(Beginning of Stored data)
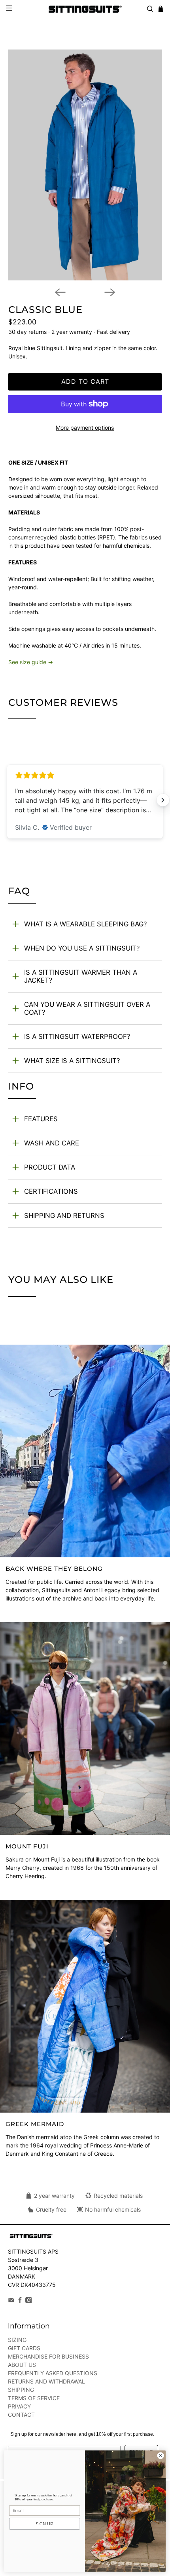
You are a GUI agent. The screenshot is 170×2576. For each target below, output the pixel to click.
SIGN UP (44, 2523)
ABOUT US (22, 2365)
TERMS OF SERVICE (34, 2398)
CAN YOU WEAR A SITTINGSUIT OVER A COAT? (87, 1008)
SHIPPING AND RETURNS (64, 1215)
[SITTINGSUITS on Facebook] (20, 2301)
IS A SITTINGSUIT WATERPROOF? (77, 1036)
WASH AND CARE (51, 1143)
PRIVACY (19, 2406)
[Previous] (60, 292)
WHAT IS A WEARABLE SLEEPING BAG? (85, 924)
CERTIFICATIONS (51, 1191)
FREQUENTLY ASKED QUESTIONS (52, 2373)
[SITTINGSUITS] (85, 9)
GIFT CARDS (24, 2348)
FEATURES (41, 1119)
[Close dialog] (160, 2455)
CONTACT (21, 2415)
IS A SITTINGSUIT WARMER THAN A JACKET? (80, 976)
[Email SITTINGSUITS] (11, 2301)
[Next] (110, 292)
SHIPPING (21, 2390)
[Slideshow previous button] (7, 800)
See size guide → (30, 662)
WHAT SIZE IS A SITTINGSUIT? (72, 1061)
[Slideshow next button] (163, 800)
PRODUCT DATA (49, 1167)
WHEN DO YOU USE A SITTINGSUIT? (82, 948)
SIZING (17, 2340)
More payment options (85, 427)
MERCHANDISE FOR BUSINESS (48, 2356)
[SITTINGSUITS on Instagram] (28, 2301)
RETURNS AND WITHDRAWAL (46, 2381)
(End of Stored data)
Exercise directions >>
Each line above should be written out again exactly, and no picture should appear in the copy.

Task answer >>
You are a GUI agent. The screenshot is 170×2576. For each target below, output the pixel to click.
SIGN UP (44, 2523)
ABOUT US (22, 2365)
TERMS OF SERVICE (34, 2398)
CAN YOU WEAR A SITTINGSUIT OVER A COAT? (87, 1008)
SHIPPING AND RETURNS (64, 1215)
[SITTINGSUITS on Facebook] (20, 2301)
IS A SITTINGSUIT WATERPROOF? (77, 1036)
WASH AND CARE (51, 1143)
PRIVACY (19, 2406)
[Previous] (60, 292)
WHAT IS A WEARABLE SLEEPING BAG? (85, 924)
CERTIFICATIONS (51, 1191)
FREQUENTLY ASKED QUESTIONS (52, 2373)
[SITTINGSUITS] (85, 9)
GIFT CARDS (24, 2348)
FEATURES (41, 1119)
[Close dialog] (160, 2455)
CONTACT (21, 2415)
IS A SITTINGSUIT WARMER THAN A JACKET? (80, 976)
[Email SITTINGSUITS] (11, 2301)
[Next] (110, 292)
SHIPPING (21, 2390)
[Slideshow previous button] (7, 800)
See size guide → (30, 662)
WHAT SIZE IS A SITTINGSUIT? (72, 1061)
[Slideshow next button] (163, 800)
PRODUCT DATA (49, 1167)
WHEN DO YOU USE A SITTINGSUIT? (82, 948)
SIZING (17, 2340)
More payment options (85, 427)
MERCHANDISE FOR BUSINESS (48, 2356)
[SITTINGSUITS on Instagram] (28, 2301)
RETURNS AND WITHDRAWAL (46, 2381)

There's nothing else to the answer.